• _YOUR TASK_
Under this line sits a listing. Repeat exactly and only its lines from the one holding "Visit the Ιστοσελίδα Δήμου link" through the one holding "Task: Open the mobile view hamburger menu"; skip pictures.

• _DATA UNDER STUDY_
+---+
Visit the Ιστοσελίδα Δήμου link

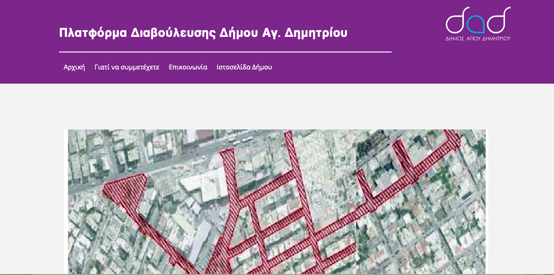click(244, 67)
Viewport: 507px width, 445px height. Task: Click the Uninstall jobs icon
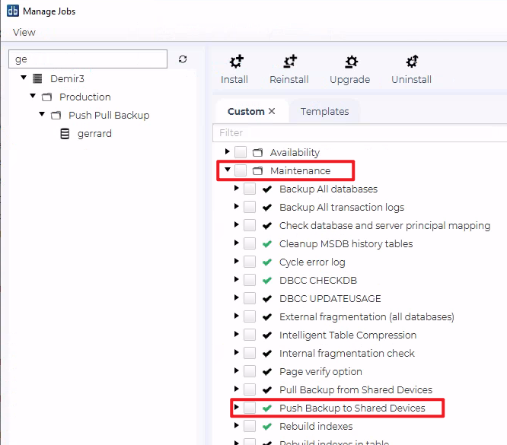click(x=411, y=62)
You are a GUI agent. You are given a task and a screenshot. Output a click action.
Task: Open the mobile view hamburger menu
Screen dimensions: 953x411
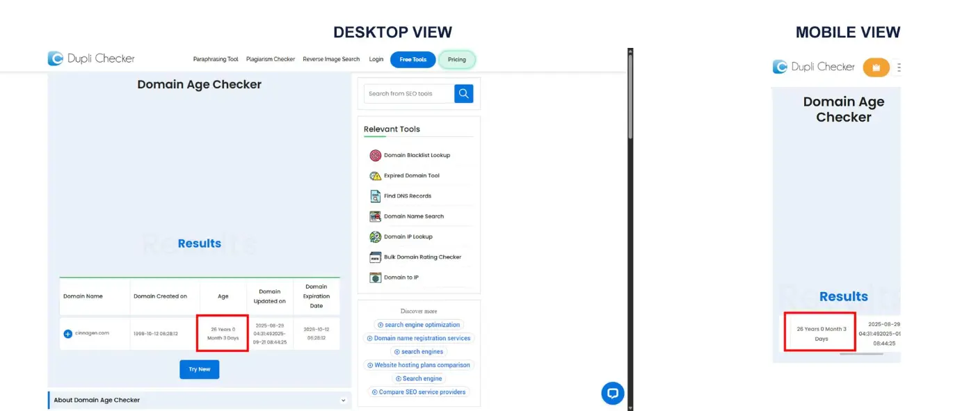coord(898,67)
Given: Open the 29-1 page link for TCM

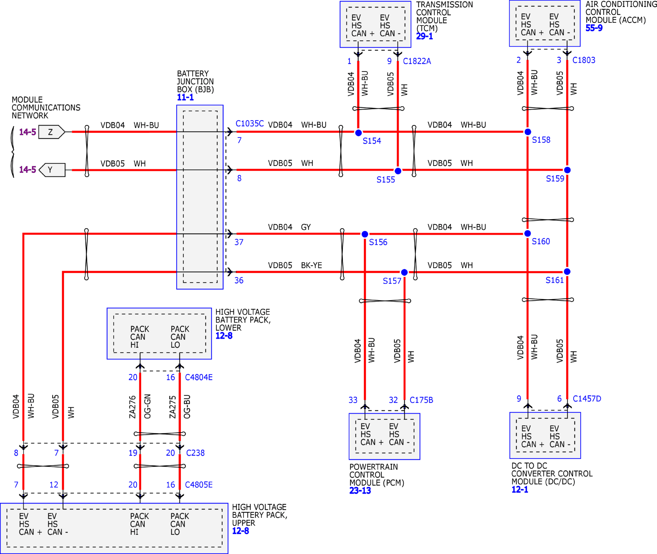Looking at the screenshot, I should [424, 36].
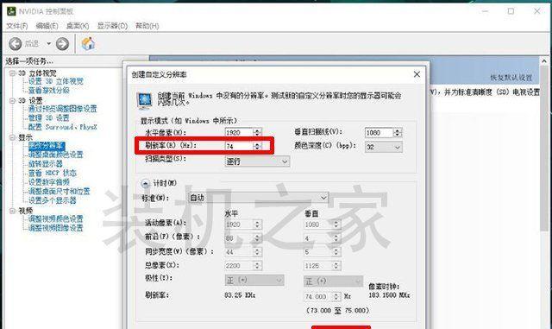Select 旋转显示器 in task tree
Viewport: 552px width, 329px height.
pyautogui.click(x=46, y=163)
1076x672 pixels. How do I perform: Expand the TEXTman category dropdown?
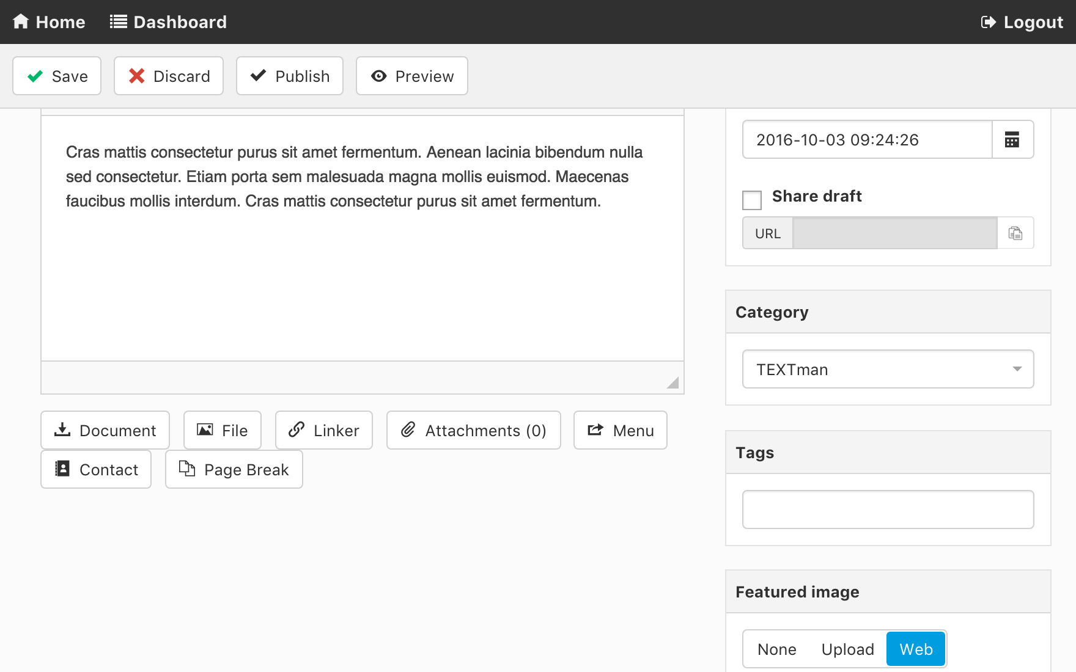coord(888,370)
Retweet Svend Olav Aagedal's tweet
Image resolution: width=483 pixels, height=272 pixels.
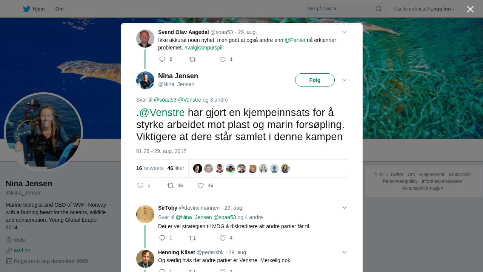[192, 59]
+---+
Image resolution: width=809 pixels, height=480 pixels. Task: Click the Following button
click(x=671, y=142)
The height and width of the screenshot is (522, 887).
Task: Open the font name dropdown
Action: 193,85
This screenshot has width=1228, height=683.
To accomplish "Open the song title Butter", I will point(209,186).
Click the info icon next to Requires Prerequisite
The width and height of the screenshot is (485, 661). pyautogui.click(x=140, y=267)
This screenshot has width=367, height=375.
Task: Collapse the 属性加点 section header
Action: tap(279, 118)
+---+
• _RESPONSE BELOW_
Visit the Ιστοσελίδα Δήμου link

click(244, 67)
Viewport: 507px width, 445px height. Task: Click the Uninstall jobs icon
click(x=411, y=62)
You are a GUI agent. You are given a task and a screenshot. Output a click action.
Task: Open the mobile view hamburger menu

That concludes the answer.